When you buy, sell, or trade cryptocurrency, TDS on crypto, a tax deduction at source applied to digital asset transactions by governments to ensure compliance. Also known as tax withholding on crypto, it’s no longer just a theoretical idea—it’s active in countries like India, Nigeria, and Turkey, where exchanges must collect tax before a trade settles. This isn’t about taxing your profits after the fact—it’s about stopping money from moving without a cut going to the government first.
TDS on crypto ties directly into how crypto exchanges, platforms that facilitate buying, selling, and trading digital assets under regulatory oversight operate today. If you used Cryptal, OraiDEX, or even Bybit, you’ve likely already been affected. These platforms now report trades, freeze accounts, or block withdrawals if TDS isn’t applied.

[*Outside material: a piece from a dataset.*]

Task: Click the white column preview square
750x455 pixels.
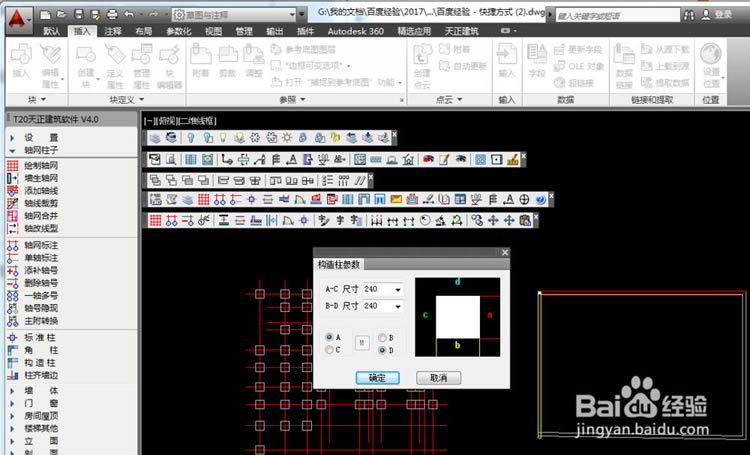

It’s also linked to crypto seizures, government actions to confiscate digital assets from illicit activity or unreported income. When authorities seize coins, they often trace them back to unreported TDS events. Even airdrops like VDR or SHO aren’t safe—some jurisdictions now treat them as taxable income subject to TDS at receipt.
It’s not just about big exchanges. If you’re trading meme coins like POOH or RyuJin, or holding tokens like DOLZ or GPTON, TDS rules still apply. The tax isn’t based on whether the coin has value—it’s based on whether a transaction happened. That’s why the SEC’s 2024 crackdown on unregistered token sales and the $1.5 billion Bybit hack both tie back to the same issue: lack of transparency. Governments don’t care if you think your token is a joke. If money moved, they want their cut.
And it’s getting stricter. Countries like Singapore now require full licensing for any exchange serving users—even if those users are overseas. Nigeria’s ISA 2025 law forces platforms to track every transaction. Turkey lets you trade crypto but freezes accounts if TDS isn’t paid. This isn’t a temporary trend. It’s the new normal. You can’t avoid it by using a decentralized exchange either. Tools like account abstraction and gasless transactions might make crypto easier to use, but they don’t erase your tax obligations. The blockchain records everything. The government is catching up.
What you’ll find below isn’t a list of tax tips or accounting guides. It’s a collection of real stories—how a hacker stole $1.5 billion and still left a paper trail, why an airdrop that never happened is still being taxed, how a fake exchange vanished with users’ funds and left the tax authorities with nothing to collect. These aren’t just crypto stories. They’re TDS stories. And if you’re trading, holding, or even just holding onto crypto, you need to know how they connect.
India leads the world in crypto adoption with over 120 million users, despite having one of the harshest tax systems-30% on gains, 1% TDS on trades, and 18% GST on fees. People keep trading because they need it.